By: Mason City (Iowa) Globe Gazette, Worthington Daily Globe
Here we go again, writing about presidential politics in Iowa. That’s probably not surprising given the fact a lot of professional pundits and those who are merely curious to see who’s snooping around the state with an eye on the 2016 race and the long process leading to the first-in-the-nation caucuses.
That’s OK by us. We like seeing who’s testing the waters. And we like it for more than the political aspect. The Iowa process brings in lots of money and focuses lots of attention on the state. That’s why we don’t want to see the GOP Straw Poll discontinued as suggested by Gov. Terry Branstad recently.
The Straw Poll, of course, is the big one-day event in Ames where candidates give their best presentations and those attending show their preference in the Straw Poll.

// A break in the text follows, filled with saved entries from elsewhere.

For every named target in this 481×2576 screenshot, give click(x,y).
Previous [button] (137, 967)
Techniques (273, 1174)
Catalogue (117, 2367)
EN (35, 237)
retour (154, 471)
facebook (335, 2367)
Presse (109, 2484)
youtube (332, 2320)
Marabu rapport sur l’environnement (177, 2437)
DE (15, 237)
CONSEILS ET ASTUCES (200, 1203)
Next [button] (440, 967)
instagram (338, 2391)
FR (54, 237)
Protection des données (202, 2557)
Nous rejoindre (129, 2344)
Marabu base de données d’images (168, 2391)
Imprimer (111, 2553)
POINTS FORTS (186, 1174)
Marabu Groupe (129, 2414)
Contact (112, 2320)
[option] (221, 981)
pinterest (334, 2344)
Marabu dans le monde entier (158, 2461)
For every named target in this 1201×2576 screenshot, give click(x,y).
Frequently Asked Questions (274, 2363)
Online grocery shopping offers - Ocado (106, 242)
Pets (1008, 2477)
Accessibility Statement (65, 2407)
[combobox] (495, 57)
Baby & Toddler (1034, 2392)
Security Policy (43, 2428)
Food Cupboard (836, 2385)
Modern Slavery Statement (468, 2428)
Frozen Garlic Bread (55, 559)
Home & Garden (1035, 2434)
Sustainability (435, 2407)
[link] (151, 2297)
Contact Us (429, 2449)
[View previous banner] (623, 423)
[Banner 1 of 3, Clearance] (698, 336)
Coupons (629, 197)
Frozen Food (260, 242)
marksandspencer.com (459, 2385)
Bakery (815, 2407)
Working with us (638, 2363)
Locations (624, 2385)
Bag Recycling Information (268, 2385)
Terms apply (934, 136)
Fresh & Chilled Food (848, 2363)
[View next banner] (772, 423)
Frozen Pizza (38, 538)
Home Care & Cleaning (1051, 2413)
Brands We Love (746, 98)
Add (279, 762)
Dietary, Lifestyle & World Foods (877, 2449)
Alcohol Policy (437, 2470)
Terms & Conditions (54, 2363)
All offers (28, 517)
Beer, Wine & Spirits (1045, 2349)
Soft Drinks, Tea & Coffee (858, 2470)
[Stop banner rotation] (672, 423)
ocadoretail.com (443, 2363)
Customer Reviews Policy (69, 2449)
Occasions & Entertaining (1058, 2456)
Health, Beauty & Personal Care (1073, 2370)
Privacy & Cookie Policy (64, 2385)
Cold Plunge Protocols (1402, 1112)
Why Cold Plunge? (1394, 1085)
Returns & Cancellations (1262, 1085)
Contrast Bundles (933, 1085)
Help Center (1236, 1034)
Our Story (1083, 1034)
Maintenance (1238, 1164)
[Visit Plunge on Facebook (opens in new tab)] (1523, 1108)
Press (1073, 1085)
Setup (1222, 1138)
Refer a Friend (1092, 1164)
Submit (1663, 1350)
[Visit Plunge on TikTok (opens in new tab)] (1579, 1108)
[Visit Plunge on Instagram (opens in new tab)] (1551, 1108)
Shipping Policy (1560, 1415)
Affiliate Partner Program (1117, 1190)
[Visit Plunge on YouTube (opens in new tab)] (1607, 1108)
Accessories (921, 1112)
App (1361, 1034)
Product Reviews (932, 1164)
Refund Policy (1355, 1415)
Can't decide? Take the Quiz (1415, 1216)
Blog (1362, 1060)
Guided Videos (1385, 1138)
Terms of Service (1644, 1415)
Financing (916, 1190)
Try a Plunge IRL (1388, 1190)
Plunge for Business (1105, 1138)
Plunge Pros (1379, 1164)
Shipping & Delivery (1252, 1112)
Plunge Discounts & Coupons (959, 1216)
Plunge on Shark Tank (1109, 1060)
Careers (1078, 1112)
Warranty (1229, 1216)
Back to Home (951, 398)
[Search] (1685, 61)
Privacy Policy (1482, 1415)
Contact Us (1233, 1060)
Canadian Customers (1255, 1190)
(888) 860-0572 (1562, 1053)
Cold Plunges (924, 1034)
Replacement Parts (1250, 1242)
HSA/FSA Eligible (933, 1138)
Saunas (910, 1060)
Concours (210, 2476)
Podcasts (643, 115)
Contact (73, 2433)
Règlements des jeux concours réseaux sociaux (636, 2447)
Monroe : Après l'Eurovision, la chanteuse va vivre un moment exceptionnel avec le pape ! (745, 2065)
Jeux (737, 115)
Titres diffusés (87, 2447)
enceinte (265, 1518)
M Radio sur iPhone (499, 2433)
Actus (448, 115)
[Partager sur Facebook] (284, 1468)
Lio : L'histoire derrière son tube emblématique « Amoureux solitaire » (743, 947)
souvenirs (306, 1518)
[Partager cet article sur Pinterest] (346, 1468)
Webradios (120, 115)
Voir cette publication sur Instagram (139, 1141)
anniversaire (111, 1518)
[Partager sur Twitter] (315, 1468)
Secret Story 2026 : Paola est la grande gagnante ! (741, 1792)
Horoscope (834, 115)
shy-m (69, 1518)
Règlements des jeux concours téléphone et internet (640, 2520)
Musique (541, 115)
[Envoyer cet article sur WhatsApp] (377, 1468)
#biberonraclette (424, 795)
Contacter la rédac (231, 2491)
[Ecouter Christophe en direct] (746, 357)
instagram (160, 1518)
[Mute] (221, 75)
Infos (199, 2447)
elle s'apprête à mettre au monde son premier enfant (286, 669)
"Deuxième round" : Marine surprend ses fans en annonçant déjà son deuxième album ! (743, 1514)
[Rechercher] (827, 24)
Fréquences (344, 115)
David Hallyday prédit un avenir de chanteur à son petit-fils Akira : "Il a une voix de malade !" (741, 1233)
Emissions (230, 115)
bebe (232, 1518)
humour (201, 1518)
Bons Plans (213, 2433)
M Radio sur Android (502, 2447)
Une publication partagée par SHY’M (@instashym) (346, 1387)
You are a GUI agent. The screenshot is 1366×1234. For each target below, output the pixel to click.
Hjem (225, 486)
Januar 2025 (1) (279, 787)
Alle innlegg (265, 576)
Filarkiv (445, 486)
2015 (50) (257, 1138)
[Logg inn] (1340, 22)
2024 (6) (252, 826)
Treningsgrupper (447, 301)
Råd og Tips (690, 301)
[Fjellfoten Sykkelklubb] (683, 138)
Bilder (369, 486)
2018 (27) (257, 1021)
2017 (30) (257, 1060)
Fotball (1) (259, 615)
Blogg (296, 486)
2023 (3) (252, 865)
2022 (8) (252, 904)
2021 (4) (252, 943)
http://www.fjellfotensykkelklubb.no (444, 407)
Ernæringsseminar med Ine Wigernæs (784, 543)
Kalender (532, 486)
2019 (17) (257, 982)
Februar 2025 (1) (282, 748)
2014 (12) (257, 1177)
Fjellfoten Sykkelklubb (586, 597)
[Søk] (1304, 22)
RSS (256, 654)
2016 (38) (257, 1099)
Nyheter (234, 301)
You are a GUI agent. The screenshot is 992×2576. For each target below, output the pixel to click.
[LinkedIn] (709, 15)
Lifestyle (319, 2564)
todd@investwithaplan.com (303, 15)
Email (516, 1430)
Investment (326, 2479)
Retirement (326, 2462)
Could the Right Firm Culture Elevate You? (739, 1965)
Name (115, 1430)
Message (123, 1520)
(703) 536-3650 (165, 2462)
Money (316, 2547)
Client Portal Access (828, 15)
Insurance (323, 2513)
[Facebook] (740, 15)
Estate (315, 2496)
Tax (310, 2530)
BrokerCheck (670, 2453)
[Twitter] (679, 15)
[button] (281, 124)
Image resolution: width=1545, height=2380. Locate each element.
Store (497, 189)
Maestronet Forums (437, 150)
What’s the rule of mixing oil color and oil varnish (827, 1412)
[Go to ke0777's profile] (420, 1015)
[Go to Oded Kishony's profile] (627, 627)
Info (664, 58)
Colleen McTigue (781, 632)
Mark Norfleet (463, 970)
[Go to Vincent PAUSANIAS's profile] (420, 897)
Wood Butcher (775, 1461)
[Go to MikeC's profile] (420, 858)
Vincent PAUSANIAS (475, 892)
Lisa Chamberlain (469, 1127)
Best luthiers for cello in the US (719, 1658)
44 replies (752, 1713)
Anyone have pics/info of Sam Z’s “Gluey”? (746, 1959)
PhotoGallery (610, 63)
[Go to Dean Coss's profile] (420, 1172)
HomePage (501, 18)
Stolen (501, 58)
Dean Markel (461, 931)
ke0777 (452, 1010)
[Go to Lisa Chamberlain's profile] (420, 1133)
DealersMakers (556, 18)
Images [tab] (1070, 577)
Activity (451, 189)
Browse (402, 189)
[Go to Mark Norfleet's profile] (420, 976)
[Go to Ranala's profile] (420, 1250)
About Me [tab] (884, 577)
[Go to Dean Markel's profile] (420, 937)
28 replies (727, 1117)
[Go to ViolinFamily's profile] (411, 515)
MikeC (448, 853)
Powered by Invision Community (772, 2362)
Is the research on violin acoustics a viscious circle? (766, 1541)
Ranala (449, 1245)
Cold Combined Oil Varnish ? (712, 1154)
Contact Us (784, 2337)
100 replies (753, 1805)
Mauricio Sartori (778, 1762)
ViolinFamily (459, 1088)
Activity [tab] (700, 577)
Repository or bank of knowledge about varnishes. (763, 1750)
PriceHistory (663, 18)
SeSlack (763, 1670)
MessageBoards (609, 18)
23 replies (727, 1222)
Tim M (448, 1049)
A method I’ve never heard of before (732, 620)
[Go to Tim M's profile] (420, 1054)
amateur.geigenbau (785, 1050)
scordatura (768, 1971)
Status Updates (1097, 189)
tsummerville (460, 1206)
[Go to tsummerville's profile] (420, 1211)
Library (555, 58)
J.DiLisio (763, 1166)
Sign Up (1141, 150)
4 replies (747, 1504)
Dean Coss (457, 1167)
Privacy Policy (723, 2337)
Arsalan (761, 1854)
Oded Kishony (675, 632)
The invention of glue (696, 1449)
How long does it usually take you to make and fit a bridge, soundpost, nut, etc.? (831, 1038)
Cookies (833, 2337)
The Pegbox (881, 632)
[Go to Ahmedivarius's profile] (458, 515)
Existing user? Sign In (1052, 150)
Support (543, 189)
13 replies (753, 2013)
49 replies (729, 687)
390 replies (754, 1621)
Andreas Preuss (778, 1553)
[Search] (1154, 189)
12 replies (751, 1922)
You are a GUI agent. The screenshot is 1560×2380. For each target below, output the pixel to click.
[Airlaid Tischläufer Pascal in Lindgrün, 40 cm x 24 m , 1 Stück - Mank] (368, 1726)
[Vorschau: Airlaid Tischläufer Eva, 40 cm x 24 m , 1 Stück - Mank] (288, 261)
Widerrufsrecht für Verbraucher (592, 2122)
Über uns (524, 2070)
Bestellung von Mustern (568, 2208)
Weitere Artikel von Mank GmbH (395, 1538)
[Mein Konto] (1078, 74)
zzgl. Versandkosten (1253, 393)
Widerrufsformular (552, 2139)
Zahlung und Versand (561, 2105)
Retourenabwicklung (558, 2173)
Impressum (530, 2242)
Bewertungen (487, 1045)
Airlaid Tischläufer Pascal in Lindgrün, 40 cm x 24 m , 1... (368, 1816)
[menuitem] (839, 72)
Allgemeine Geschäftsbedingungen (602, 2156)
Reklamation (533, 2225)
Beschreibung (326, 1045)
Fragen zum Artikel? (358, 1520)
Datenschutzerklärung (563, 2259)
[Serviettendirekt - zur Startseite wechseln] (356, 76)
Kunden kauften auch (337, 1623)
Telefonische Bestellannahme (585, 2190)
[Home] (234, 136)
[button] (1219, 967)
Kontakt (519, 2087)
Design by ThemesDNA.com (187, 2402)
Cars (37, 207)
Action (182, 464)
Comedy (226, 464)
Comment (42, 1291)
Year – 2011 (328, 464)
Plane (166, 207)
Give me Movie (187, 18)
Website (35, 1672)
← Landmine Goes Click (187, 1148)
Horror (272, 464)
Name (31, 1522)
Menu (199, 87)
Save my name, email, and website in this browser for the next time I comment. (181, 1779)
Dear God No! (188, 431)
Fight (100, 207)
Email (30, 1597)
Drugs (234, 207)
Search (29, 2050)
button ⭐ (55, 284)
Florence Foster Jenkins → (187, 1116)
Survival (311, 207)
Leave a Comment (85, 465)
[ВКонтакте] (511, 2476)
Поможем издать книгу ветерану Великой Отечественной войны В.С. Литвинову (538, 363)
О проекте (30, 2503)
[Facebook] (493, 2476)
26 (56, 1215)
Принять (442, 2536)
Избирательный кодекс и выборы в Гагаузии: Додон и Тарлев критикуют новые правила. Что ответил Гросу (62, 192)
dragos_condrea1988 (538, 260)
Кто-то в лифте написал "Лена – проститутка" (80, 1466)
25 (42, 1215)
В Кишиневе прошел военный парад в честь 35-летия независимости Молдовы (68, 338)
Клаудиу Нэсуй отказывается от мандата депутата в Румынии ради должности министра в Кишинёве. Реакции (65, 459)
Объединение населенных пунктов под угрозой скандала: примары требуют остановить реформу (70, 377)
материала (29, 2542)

Candidates sink a lot of time and money in the poll trying to finish at or near the top, sometimes busing in people and plying them with food and entertainment in what's become a picnic-style event. But the results are not binding, and like the caucuses, the Straw Poll winner doesn’t always become the party’s nominee. ...
State Rep. Josh Byrnes, R-Osage, said he looks at the results as being symbolic.
“But when I put on my economic development hat, I look at all of the money that is infused into the state, and that’s a good thing. And it engages a lot of young people into the process, and that’s a good thing, too,” he said. “Let’s go ahead and do it and have some fun, but let’s remember it’s early in the game.”
We say keep the Straw Poll and let the chips fall where they may.